Julian nodded and walked away, closing his ears to the scrunch of knife through bone. So Tamsyn had spent the night bringing in the wounded on that fidgety Cesar. Offering such aid didn't quite match with her outspoken hatred for all soldiers, but it didn't surprise him that she'd had some part in last night's ghastly proceedings; he was beginning to wonder why she hadn't been with Picton's men scaling the walls of the castle.
He'd learned much in the hour he'd spent with her in his tent. She'd talked in a low voice through her teats, but with perfect coherence. She'd told him of the horror of Pueblo de St. Pedro, and he'd had no difficulty imagining it. He too had seen such things.
But now Colonel, Lord Julian St. Simon was troubled. La Violette had taken on different contours. He was beginning to see complexities where before he'd seen only the opportunistic, gloriously sensual brigand… one whose seductive wiles he must resist with every fiber. Now he saw a young woman left alone in the world by the horrific murder of her beloved parents. A young woman, who had lost all the framework of the only existence she'd known, cast upon a world at war to make her future as she could.
It was a disturbing picture, not least because beneath it he still saw the other Tamsyn. He still believed she'd been playing on Wellington's known susceptibilities with her pathetic story, and yet he knew in his bones that she had been manipulating no heartstrings in his tent when she'd painted the unvarnished picture for him.

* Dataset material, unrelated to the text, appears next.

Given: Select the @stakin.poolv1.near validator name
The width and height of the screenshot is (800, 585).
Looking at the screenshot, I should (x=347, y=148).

He didn't know what to make of any of it. He stopped by a stretcher where a private from his brigade lay breathing raggedly through his mouth, his face smothered in bloodstained bandages.
“The surgeon says you'll be on your way to Lisbon in the morning, Carter,” Julian said. “Out of it for good.”
“I'll not be sorry, sir,” the swathed face said. “But I've lost me nose, sir. What'll the missus say?”